Company has given an explanation of why it suffered an almost two-day outage

LucidLink logo(1)

LucidLink has contacted the FBI as it looks to investigate a cyber attack that left its file sharing service out of action for almost two days.

The comany has posted an explanation of what happened to cause the issue, which saw its service become unavailable from 13:55 on 29 April until 13:06 on 1 May. Broadcast Tech reported on the situation as it happened, here.

According to LucidLink, it was not a ransomware attack, and the company, “has no indication that any unauthorized access to personal, corporate, or other data was leaked or otherwise affected.” It believes its zero-knowledge encryption model, which means only those who have an encryption key can access files, is to thank for this.

It believes that, “the root cause of the event to be malicious exploitation of an internal server with access to the production environment. This server was utilized to gain elevated privilege and to execute a script that corrupted the disk attached to each metadata server.” 

LucidLink explains that most of its servers, totalling roughly 5,000 filespaces, became unresponsive at 13:55 on 29 April. When LucidLink clients become disconnected, they contact the discovery service to determine the IP address of the metadata server they need to reconnect to. Having all of the company’s clients attempt to do this at once overloaded the discovery service, leading the company to initially suspect a DDoS attack.

However, it then worked out that the conncetions were genuine, and that the disk attached to each of the servers was corrupted - and had been at the same time in multiple time zones on different continents. LucidLink examined the corrupted disks and found that large portions of the disks had been overwritten with random data.

Now aware of the issue, the company set about deploying many thousands of new metadata servers with the appropriate build image - which needed a new process to do so at such scale. It then recovered the metadata to fill these servers from its rolling six-hour backups, which again needed a new process to complete at a far larger scale and shorter timeframe than is usually necessary.

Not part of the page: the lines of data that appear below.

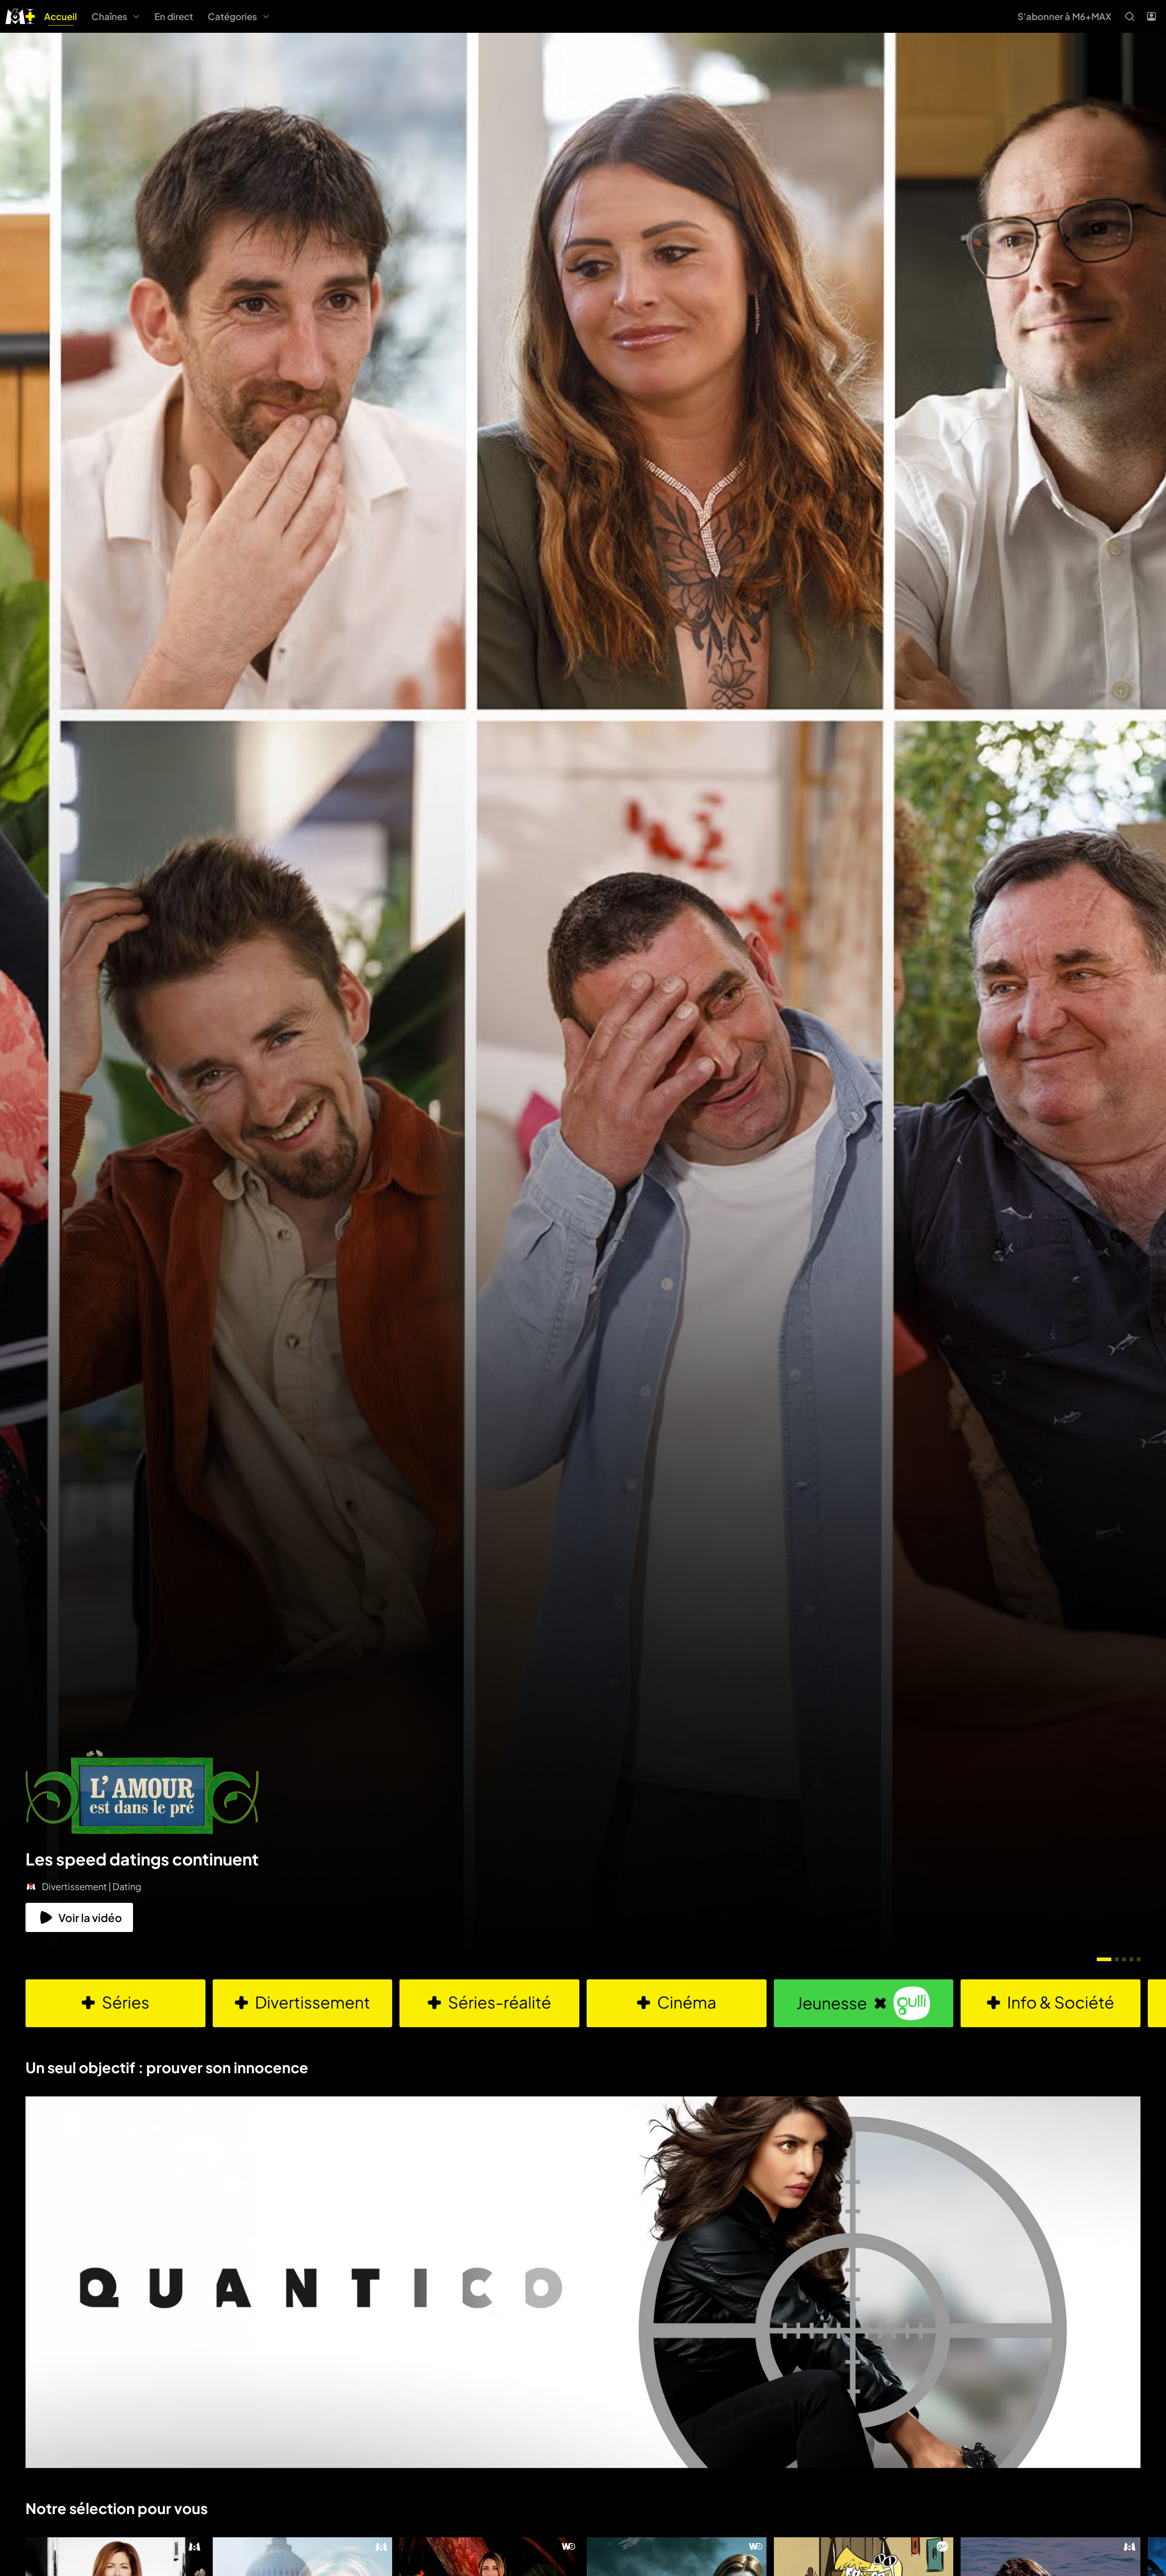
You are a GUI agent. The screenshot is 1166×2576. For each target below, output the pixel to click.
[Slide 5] (1138, 1959)
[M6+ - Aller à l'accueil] (20, 15)
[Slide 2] (1117, 1959)
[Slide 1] (1104, 1959)
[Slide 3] (1124, 1959)
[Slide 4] (1131, 1959)
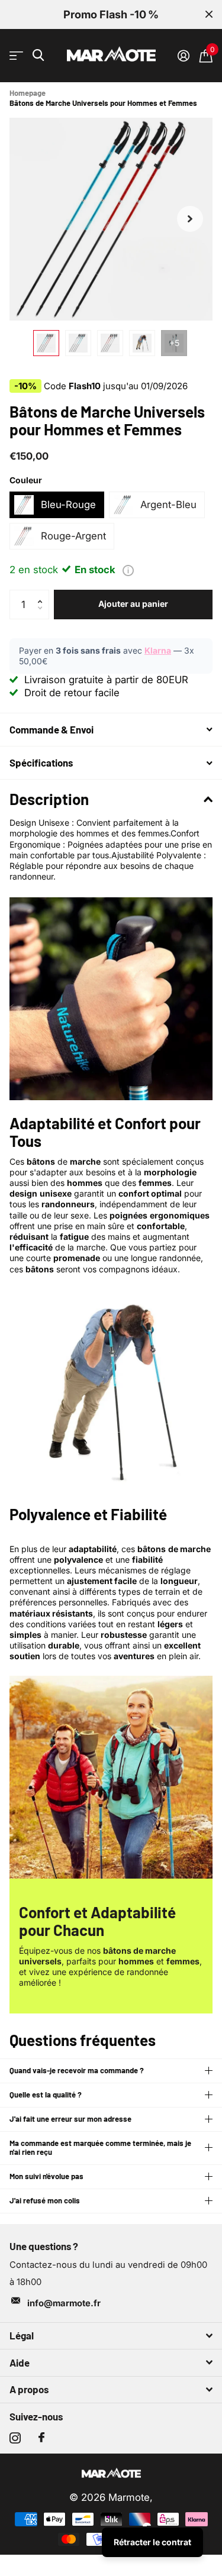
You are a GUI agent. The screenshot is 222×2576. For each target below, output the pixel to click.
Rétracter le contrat (152, 2542)
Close (209, 14)
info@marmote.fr (64, 2303)
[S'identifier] (183, 55)
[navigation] (46, 343)
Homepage (27, 93)
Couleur (25, 480)
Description (49, 799)
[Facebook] (41, 2438)
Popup (128, 570)
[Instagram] (15, 2438)
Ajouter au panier (133, 604)
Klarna (157, 650)
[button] (190, 219)
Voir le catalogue (16, 56)
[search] (38, 55)
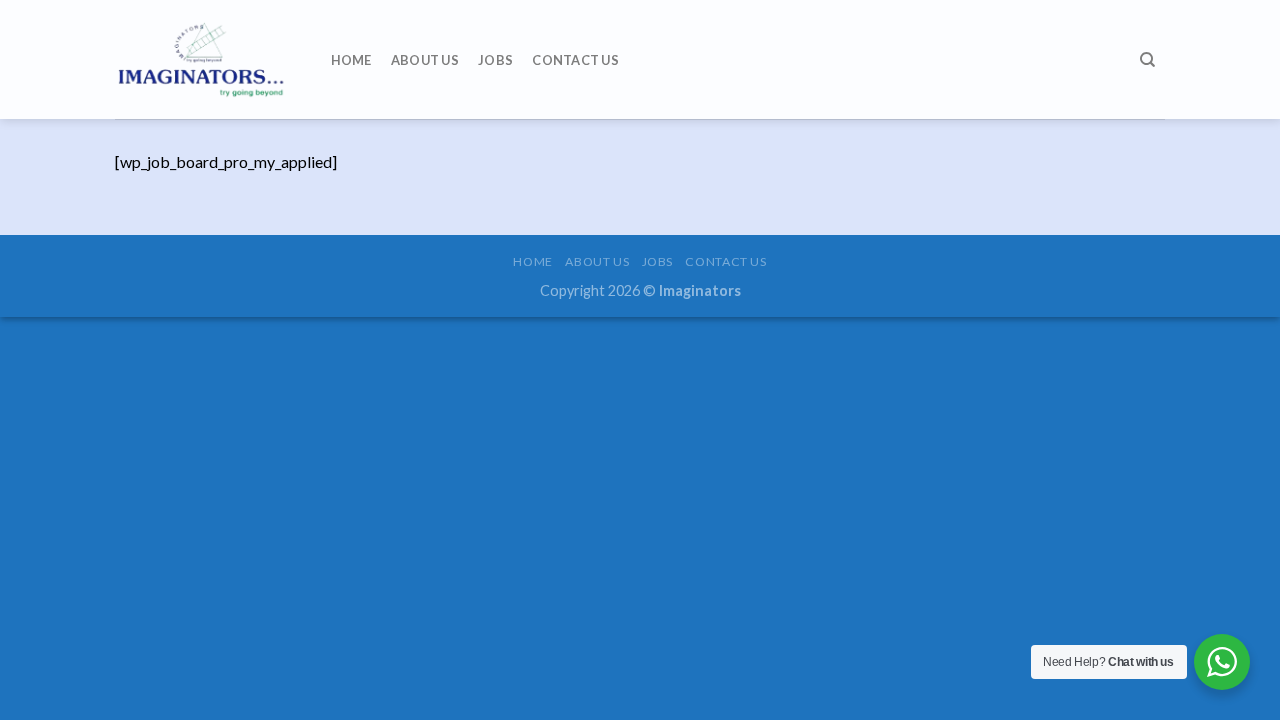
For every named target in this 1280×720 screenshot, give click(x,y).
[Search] (1147, 60)
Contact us (575, 60)
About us (425, 60)
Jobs (495, 60)
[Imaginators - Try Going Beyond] (203, 59)
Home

When this process was completed, 98% of filespaces were restored, with some needing manual intervention.

When the attack was discovered, LucidLink blocked all internet-facing traffic, restricted infrastructure access only to essential personnel, and ran extensive vulnerability tests and malware scanning. It then quarantined all servers with elevated privileges to access the production environment and continued with extensive analysis of network, systems, EDR, VPN, access, and application logs.

After credential rotations, replacing all API tokens, SSH key pairs, and local account passwords, LucidLink then contacted law enforcement such as the FBI’s Internet Crime Complaint Center, as well as third party specialists in cyber forensics and legalities. It has also updated its network topology and implemented additional access restrictions with the aim to further protect its server infrastructure.

In addition, LucidLink is dedicating additional engineering resources to security-related projects, implementing a security operations center for enhanced threat monitoring.

Incident Timeline

29 April, 2024
13:55 BST Approximately 5,000 filespaces became unresponsive.
14:05 BST The support team received the first ticket regarding the incident.
18:00 BST LucidLink notified customers that many filespaces were unresponsive.
18:16 BST LucidLink discovered that some metadata servers had corrupted disks.

30 April, 2024
14:13 BST LucidLink developed a program to automatically recover metadata servers from backups.
16:00 BST LucidLink scaled the discovery service horizontally to run on multiple instances in order to accommodate the surge in traffic.
19:00 BST LucidLink completed the provisioning of new metadata servers.
20:30 BST The first affected filespace was restored.

1 May, 2024
01:10 BST LucidLink started the automated restoration of filespaces.
03:55 BST The automated process restored 98% of affected filespaces.
11:00 BST LucidLink started manual restoration of the remaining 2% of affected filespaces.
13:06 BST All affected filespaces were back online.